THERE have been considerable changes in the Labour Court's role since Ms Evelyn Owens became a member in 1984. The most obvious has been the introduction of national agreements starting with the Programme for National Recovery in 1987.
"Before that the court was actually setting the rates of pay for various sectors. We would tell a firm it should pay such and such and that became the norm," she says.
The court's recommendations still have a major impact on industrial relations. So central is its role that the Irish Congress of Trade Unions and the Labour Relations Commission have both proposed that it receive more resources.
There have also been suggestions that an enlarged court could be given a wider role in arbitrating for groups of public sector workers like nurses and local government officials.
But Ms Owens says that changes in industrial relations machinery is a matter for the Government and social partners. She has no complaints about existing resources, but warns that the situation could change.

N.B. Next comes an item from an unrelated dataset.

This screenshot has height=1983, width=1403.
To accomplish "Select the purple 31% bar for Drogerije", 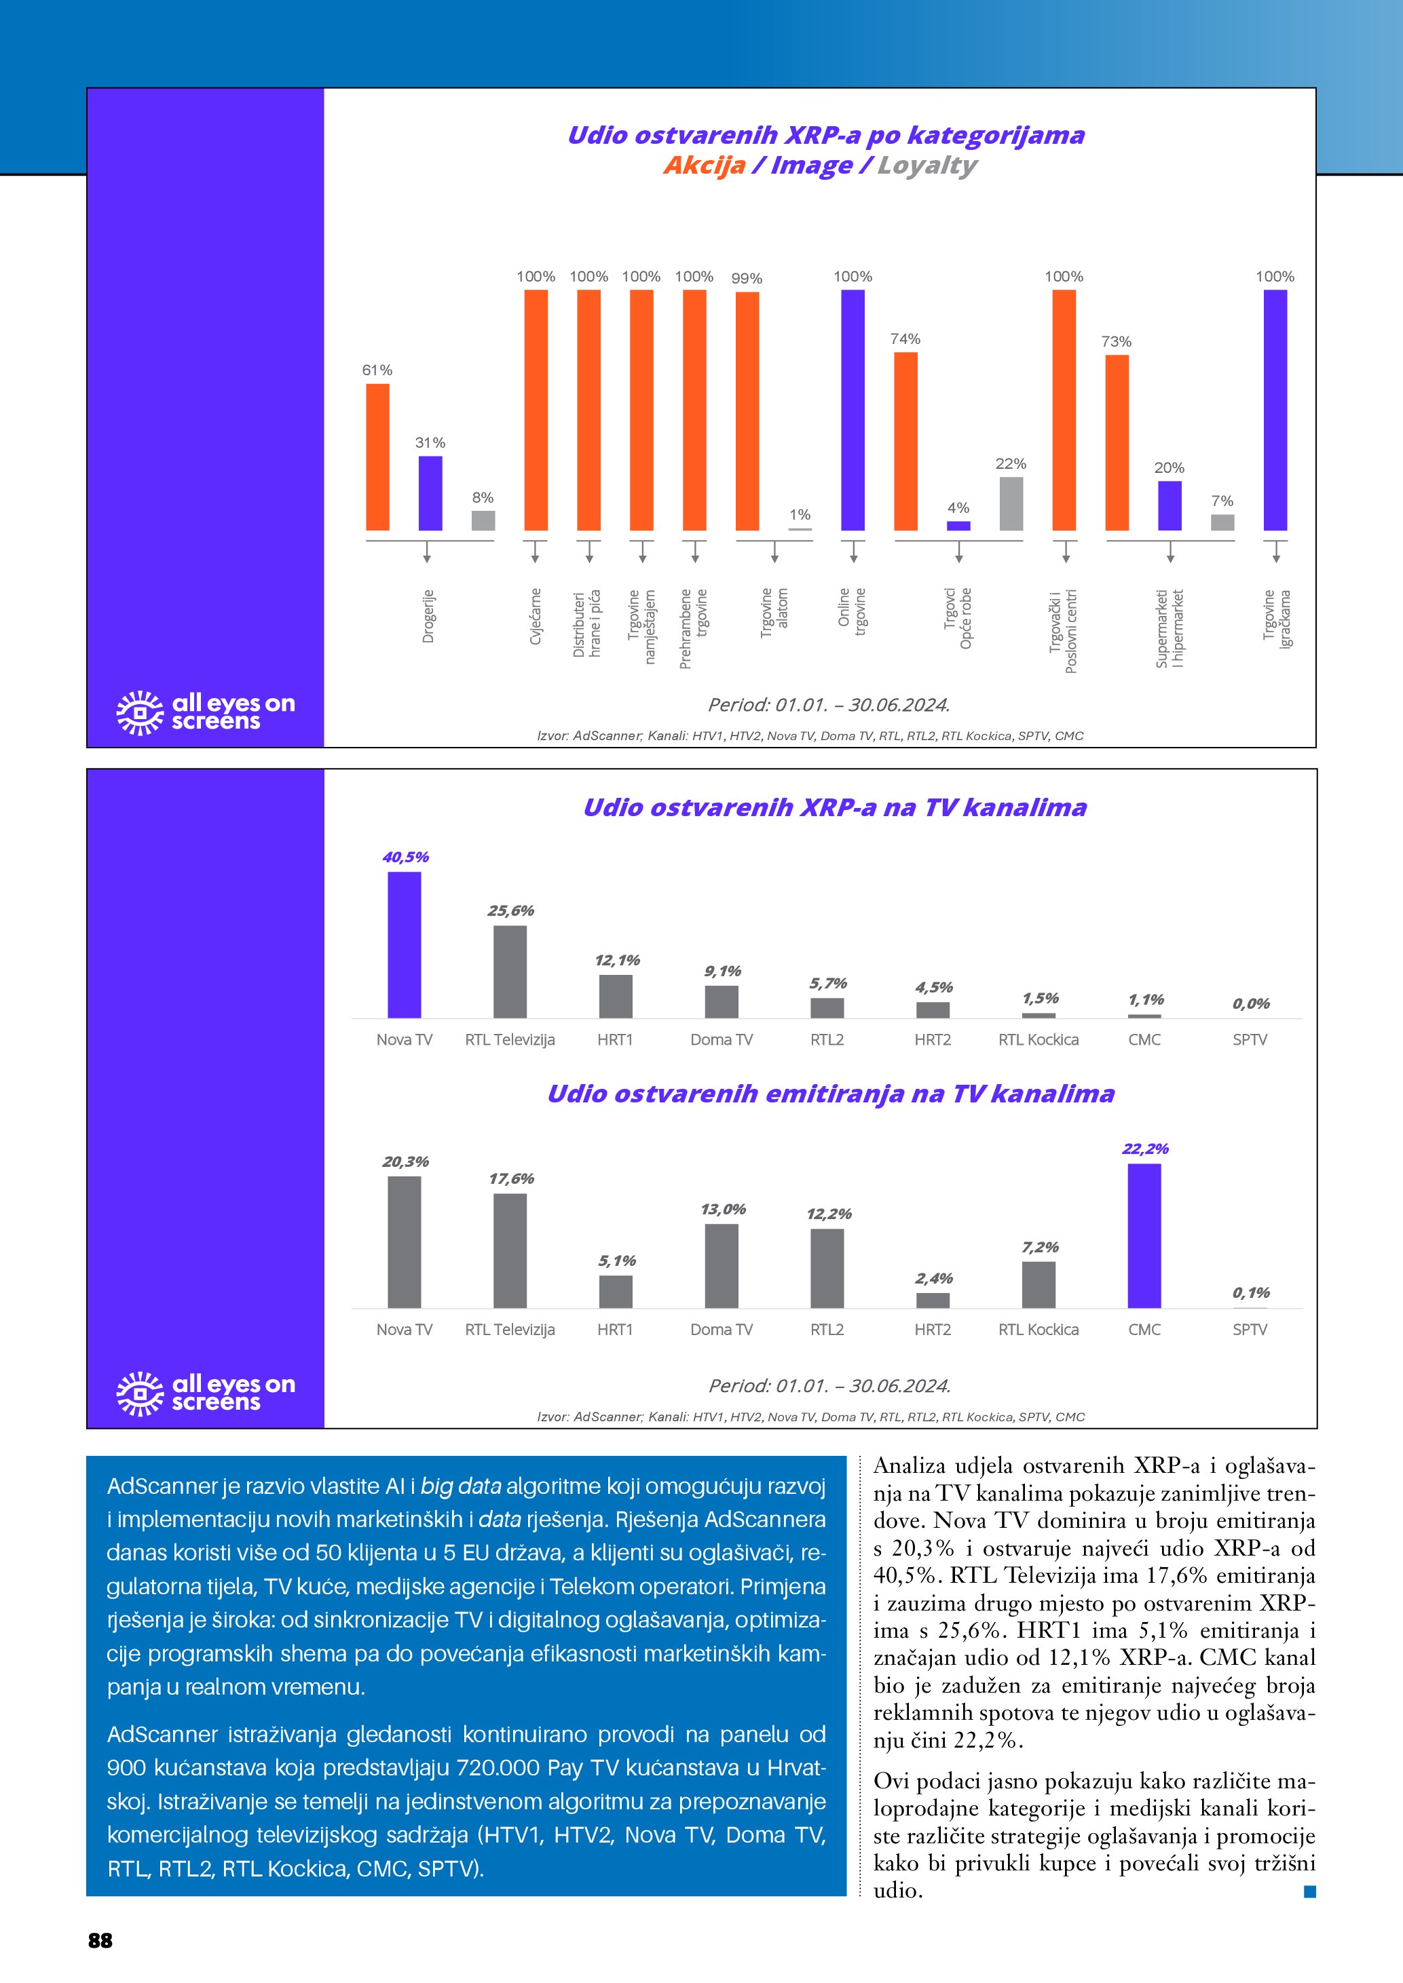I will click(x=430, y=493).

"For example, if there is no new national agreement, or if the new equality and working conditions Bills become law. There also seem to be more EU directives coming through the Social Charter and we may well have to reassess the resources needed."
She points out that the court had four divisions until 1993. It was reduced to three by the Department of Enterprise and Employment, because of a fall off in cases following the advent of national agreements.
"While this may be the case, the nature and complexities of cases coming to the court has changed. The court is now more frequently required to deal with issues relating to restructuring in the workplace and financial difficulties of companies.
Earlier this year, the Labour Relations Commission published a strategic policy document, Improving Industrial Relations, which proposed that Labour Court arbitration be made binding. "There was an inference that the court had been consulted. We hadn't," says Ms Owens.
"We have submitted our views on the issue to the commission and to the Department of Enterprise and Employment. We would not be happy with it at all. The commission's document reads as if you can't come to the court unless prepared to be bound by its findings.
"But it was only a discussion paper and to that extent - that it stimulates more interest and debate in the area - well done."
Ms Owens points out that there is provision already for binding arbitration by the court, if parties to a dispute agree.
Since the Labour Relations Commission was set up under the 1990 Industrial Relations Act, there have been reports of tension between the two agencies, especially as the conciliation services were taken out of the court's remit and given to the LRC.
There had been a tendency in recent years for union and employer bodies to treat conciliation as simply a preliminary to gaining access to the court.
"Our relations with the conciliation staff didn't change because the people became part of the commission," she says. "We were reading about had relations in the media but they didn't exist in here. We have regular meetings with the chief executive of the LRC, Mr Kieran Mulvey, and the director of conciliation, Mr Ray McGee."
"We did have difficulties, and do, from time to time on strategic policy," she says, "and that's fair enough."
She accepts that something of a revolving door syndrome has developed, where disputes go to the LRC, are referred on to the court and then resurface in the LRC again. Ms Owens says that both the court and the commission are concerned about this trend.
Access to the Labour Court is open to individual workers as well as trade unions - who have a grievance. In recent years, however, the court has also dealt with increasing numbers of equality cases, where plaintiff and defendant tend to have legal representation.
While one senses that Ms Owens regrets the intrusion of the lawyers, she is adamant that the court wants to retain its involvement in the equality area.
The court has been to the fore in combating sexual harassment. It was on the basis of a court recommendation in 1985 that freedom from sexual harassment was established as a basic condition of employment.
"That was a landmark decision," Ms Owens says. "Employers have become much more positive and aware now of the problem." She admits that she does not relish harassment cases. "To tell the truth, some of the cases are so distressful I hate to see people having to go through the ordeal of giving evidence. We have had to have adjournments to give people a chance to recover and continue with their evidence."
Last year, for the first time, the court used its power to refer an equality case to the European Court of Justice for a preliminary ruling. The issue is whether civil servants on job share are entitled to their full increments for the period of job share, or only half. The vast majority of workers affected are women and the outcome could have huge implications within the Civil Service.
Meanwhile, much of the pioneering work done by the court in areas like equality and sexual harassment is now being incorporated into new legislation being prepared by the Minister for Equality and Law Reform, Mr Taylor.
Ms Owens believes the great asset of the court is that "it's free and it's accessible. People who visit from other countries can't believe this, that someone can come in, with or without their union, and be heard".
And, while the Labour Court system of arbitration is voluntary, refusal to accept a recommendation usually leaves the employer or union concerned indicted in the eyes of the public. That can prove an increasingly important factor in industrial conflicts, as recent high profile disputes such as Dunnes Stores have proven.